[Stored items]
************

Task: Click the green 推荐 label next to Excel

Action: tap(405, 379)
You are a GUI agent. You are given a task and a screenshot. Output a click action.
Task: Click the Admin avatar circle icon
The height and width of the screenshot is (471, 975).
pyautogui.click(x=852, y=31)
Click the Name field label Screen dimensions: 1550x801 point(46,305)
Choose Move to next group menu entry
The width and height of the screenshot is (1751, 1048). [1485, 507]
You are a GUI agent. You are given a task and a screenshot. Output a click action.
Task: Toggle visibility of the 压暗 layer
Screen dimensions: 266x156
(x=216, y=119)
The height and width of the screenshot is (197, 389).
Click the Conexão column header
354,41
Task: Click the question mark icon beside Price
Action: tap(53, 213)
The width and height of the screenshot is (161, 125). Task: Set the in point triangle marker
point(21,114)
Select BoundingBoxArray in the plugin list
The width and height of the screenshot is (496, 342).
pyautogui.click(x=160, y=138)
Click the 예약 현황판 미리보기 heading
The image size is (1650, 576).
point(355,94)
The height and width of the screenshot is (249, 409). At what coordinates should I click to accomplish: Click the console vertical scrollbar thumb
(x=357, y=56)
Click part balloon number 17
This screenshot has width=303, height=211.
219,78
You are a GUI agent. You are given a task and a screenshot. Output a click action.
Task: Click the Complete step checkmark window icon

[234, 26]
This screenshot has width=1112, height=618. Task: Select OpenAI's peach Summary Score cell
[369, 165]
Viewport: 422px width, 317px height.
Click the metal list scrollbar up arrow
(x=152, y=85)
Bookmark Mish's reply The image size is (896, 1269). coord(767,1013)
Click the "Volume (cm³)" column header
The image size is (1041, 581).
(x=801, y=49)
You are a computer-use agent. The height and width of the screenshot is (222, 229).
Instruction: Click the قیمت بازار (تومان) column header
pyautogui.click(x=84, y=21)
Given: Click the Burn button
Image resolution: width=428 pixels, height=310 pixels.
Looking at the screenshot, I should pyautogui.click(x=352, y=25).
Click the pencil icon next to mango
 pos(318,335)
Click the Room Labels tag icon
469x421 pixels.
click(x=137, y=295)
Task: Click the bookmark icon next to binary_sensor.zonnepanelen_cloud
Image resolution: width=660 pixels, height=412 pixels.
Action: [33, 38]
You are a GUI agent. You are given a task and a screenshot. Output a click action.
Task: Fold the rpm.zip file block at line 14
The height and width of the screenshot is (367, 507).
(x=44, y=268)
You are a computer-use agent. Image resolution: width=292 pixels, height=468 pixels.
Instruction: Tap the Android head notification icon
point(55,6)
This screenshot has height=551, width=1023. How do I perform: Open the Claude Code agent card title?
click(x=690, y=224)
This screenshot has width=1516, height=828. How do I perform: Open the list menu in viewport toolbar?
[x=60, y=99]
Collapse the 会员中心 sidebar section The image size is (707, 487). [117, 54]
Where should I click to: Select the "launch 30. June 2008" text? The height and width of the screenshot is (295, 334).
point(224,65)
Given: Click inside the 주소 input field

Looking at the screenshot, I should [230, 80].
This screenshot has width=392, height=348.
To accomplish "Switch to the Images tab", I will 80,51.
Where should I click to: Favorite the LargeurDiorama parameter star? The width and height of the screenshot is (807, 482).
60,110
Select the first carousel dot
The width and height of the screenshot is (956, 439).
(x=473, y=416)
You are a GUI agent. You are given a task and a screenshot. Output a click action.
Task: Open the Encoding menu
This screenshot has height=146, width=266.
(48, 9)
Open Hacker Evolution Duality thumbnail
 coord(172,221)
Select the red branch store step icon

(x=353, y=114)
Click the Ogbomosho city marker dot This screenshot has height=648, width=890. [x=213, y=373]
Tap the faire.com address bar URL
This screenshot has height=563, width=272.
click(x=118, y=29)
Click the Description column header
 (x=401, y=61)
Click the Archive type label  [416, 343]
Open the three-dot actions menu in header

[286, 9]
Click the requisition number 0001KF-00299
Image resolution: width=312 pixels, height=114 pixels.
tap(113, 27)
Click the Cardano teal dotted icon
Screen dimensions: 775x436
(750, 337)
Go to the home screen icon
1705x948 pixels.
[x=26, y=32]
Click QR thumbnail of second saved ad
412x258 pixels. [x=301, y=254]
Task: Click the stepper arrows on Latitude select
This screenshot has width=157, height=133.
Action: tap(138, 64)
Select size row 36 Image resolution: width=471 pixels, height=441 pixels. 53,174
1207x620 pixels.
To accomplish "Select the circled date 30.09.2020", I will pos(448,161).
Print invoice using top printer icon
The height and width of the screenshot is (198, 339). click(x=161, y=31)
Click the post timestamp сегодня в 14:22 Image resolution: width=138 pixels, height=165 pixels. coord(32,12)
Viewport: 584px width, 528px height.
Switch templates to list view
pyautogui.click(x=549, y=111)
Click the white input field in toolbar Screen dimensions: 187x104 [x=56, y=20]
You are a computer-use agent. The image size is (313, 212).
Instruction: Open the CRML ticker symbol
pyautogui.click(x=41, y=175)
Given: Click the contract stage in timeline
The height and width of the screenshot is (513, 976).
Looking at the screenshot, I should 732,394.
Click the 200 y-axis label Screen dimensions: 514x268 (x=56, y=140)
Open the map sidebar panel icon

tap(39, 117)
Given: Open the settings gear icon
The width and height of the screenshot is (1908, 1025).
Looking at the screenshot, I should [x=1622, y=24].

************

### How to complete this task:
Which of the lines above mention the word "computer"? Pull those lines out.

### The completed task:
You are a computer-use agent. The height and width of the screenshot is (222, 229).
You are a computer-use agent. Image resolution: width=292 pixels, height=468 pixels.
You are a computer-use agent. The image size is (313, 212).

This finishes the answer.